Converting to georeferences

• for the larger units, the main method of converting from census zone to georeference is through boundary files, which are digitized boundaries established for most of the major units and readily available from vendors or the Bureau

• for a smaller unit such as the block group (formerly ED) it is often possible to obtain from the Census Bureau a representative point or centroid which can be used as a georeference
• for units with uneven population distribution the centroid may be located in the area of highest population density

G. ISSUES CONCERNING DISCRETE GEOREFERENCING

• is useful to consider how many different reference systems are related to specific datasets
• i.e. TIGER has street addresses, census zones and lat/long associated with each record
• allows linking of many different data sources

Purpose

• many of these systems were set up for special purposes, and have only later become the basis for general georeferencing
• e.g. post office does not have a mandate to maintain these systems for georeferencing purposes, therefore will only add ZIPs when mail is delivered to the location
• zones may change without notice or record
• e.g. census is only updated every 10 years

• as a result, these systems do not necessarily have "quality control" in the georeferencing sense
• no agency maintains a file of new addresses

Standardization

• general purpose systems such as GEOLOC use regular divisions of the earth's surface, while special purpose systems tend to use irregular divisions

• in the past, efforts have been made to impose greater regularity on discrete georeferences
• e.g. "gridiron" system of rectangular street networks (Washington, DC)
• in the last century some city names were changed so that no two places in a single state had the same name
• introduction of the ZIP code

• however, such standardization efforts generally are not consistent or long-term
• rectangular street networks are no longer in fashion
• referencing systems such as PLSS are now fairly chaotic despite simple principles
• ZIPs are not consistent

• given their usefulness, is it possible to set up a single, common system of discrete georeferencing?

REFERENCES

Strahler, A.N. and A.H. Strahler, 1987. Modern Physical Geography, 3rd edition, Wiley, New York. Contains a thorough description of the US PLSS.

U.S. Department of Commerce, Bureau of the Census, 1988. Tiger/Line File: Boone County, Missouri, Technical Documentation, Washington, D.C.

Whitson, J. and M. Sety, 1987. "GEOLOC Geographic Location System", Fire Management Notes, 46:30-32.
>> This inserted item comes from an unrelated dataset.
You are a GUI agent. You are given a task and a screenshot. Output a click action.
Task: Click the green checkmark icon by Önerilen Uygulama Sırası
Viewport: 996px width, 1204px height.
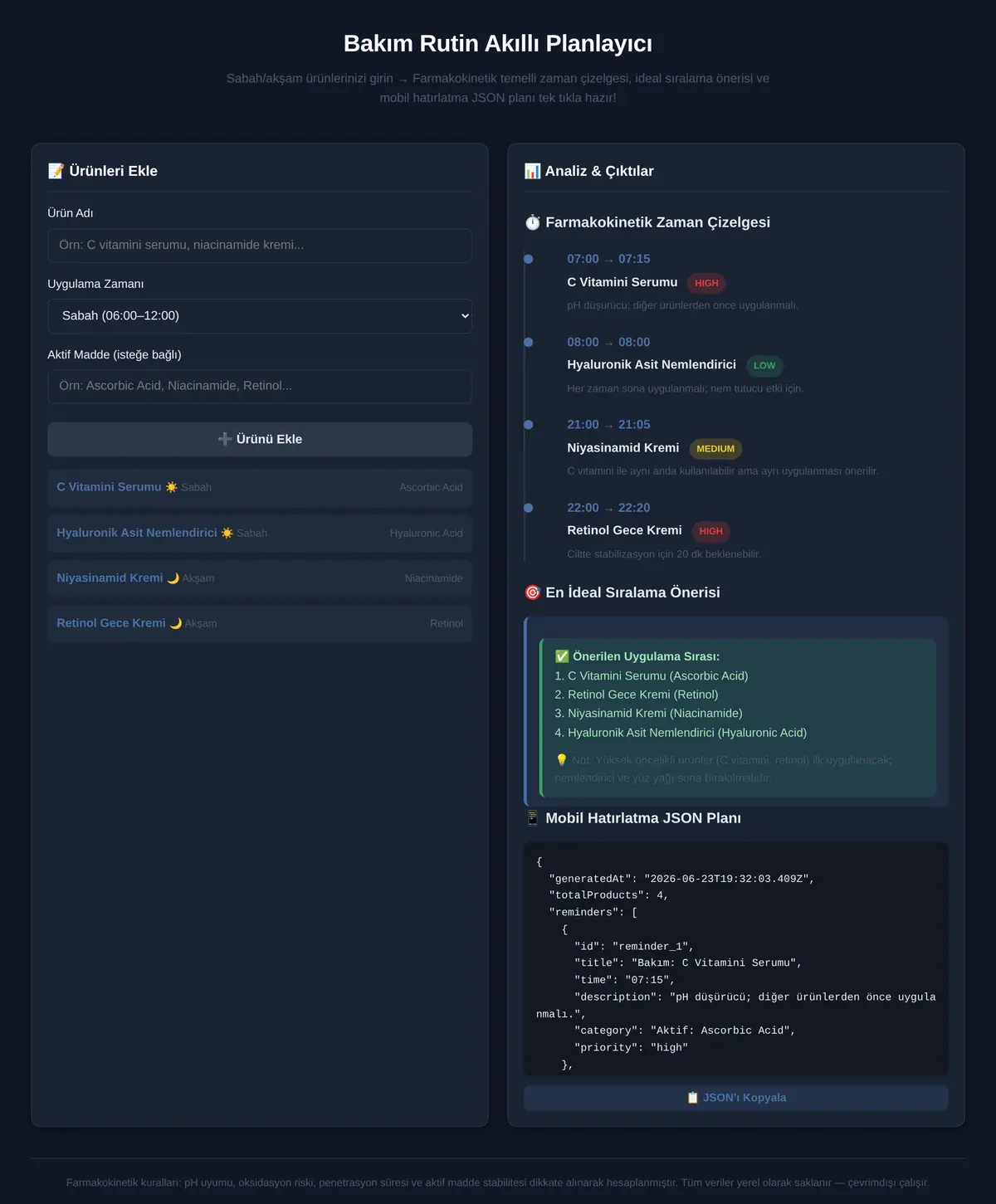click(562, 656)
1. Determine the resources available to you in geocoding street addresses for your local area. What sources exist for obtaining (a) street index (DIME or TIGER) files, (b) address matching software, (c) maps with address ranges marked on streets? Estimate the time it would take to geocode 1000 addresses in this area using various combinations of these resources. What percentages of hits and misses would you anticipate? Estimate the cost per address which you would have to charge a sponsoring agency for such a project.
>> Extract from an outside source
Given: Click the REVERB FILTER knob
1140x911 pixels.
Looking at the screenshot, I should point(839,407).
2. Discuss the usefulness of the PLSS as a georeferencing system in your local area. How complete is it? What local agencies or organizations make use of the PLSS? What is its relationship to the local system of land tenure?

3. Determine the 5 discrete georeferences described in this unit for your own residence. What problems do you have in doing this? What is the potential or actual precision of each method?

4. Discuss the ways in which the system of discrete georeferencing in the US (or your own country) might be improved. What is the appropriate level or agency of government to sponsor or undertake such an improvement? Which existing system of georeferencing should it be based on? Who are the potential users of such a system, and how might cost be shared?